To evaluate the effectiveness and individual contribution of two components - i) digital tools and ii) video-based therapist-led sessions - in a blended care CBT-based intervention under real world conditions.


A retrospective cohort design was used to analyze N = 1372 US-based individuals who enrolled in blended care psychotherapy. Of these, at baseline, 761 participants had depression symptoms in the clinical range (based on PHQ-9), and 1254 had anxiety symptoms in the clinical range (based on GAD-7). Participants had access to the program as a mental health benefit offered by their employer. The CBT-based blended care psychotherapy program consisted of regular video sessions with therapists, complemented by digital lessons and digital exercises assigned by the clinician and completed in between sessions. Depression and anxiety levels and clients' treatment engagement were tracked throughout treatment. A 3-level individual growth curve model incorporating time-varying covariates was utilized to examine symptom trajectories of PHQ-9 scores (for those with clinical range of depression at baseline) and GAD-7 scores (for those with clinical range of anxiety at baseline).
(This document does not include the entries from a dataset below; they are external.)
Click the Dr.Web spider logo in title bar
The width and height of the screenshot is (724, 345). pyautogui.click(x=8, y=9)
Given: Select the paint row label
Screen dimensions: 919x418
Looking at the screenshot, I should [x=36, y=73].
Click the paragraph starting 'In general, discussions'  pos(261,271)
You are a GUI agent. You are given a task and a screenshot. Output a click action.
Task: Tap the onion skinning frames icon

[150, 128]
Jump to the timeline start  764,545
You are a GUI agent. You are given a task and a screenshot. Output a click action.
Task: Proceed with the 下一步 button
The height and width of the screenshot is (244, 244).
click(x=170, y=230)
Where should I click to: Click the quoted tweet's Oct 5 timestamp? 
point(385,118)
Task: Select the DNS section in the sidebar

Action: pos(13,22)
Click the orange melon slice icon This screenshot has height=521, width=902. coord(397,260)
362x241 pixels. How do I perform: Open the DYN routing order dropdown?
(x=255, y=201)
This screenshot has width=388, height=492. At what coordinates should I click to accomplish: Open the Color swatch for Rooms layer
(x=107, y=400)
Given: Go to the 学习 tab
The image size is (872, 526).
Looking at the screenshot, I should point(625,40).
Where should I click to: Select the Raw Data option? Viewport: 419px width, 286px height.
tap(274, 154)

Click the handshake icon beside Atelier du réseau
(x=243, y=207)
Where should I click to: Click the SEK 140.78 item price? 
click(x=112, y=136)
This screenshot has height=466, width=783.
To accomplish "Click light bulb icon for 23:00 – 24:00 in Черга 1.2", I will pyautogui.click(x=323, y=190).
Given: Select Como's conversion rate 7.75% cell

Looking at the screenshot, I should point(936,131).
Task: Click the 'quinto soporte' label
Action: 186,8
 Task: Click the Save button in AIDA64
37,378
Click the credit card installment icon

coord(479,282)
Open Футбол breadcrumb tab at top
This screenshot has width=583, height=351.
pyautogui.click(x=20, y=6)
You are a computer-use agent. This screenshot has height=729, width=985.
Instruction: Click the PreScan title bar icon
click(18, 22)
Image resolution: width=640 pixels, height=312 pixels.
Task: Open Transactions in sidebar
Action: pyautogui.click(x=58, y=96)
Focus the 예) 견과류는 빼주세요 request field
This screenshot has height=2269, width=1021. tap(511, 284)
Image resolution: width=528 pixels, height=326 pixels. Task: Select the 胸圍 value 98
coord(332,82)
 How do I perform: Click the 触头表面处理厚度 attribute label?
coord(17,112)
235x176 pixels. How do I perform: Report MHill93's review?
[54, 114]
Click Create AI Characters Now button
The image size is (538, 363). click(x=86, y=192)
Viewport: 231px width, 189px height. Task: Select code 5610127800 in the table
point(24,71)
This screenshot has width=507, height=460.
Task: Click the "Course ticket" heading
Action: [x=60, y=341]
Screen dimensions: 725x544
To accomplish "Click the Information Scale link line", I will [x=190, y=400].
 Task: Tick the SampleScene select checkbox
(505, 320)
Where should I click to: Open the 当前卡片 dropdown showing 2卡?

On average, individuals exhibited a significant decline in depression and anxiety symptoms during the initial weeks of treatment (P < .001), and a continued decline over subsequent weeks at a slower rate (P < .001). Engaging in a therapy session in a week was associated with lower GAD-7 (b = −0.81) and PHQ-9 (b = −1.01) scores in the same week, as well as lower GAD-7 (b = −0.58) and PHQ-9 (b = −0.58) scores the following week (all P < .01). Similarly, engaging with digital lessons was independently associated with lower GAD-7 (b = −0.19) and PHQ-9 (b = −0.18) scores during the same week, and lower GAD-7 (b = −0.25) and PHQ-9 (b = −0.27) the following week (all P < .01).


Therapist-led video sessions and digital lessons had separate contributions to improvements in symptoms of depression and anxiety over the course of treatment. Future research should investigate whether clients' characteristics are related to differential effects of therapist-led and digital components of care.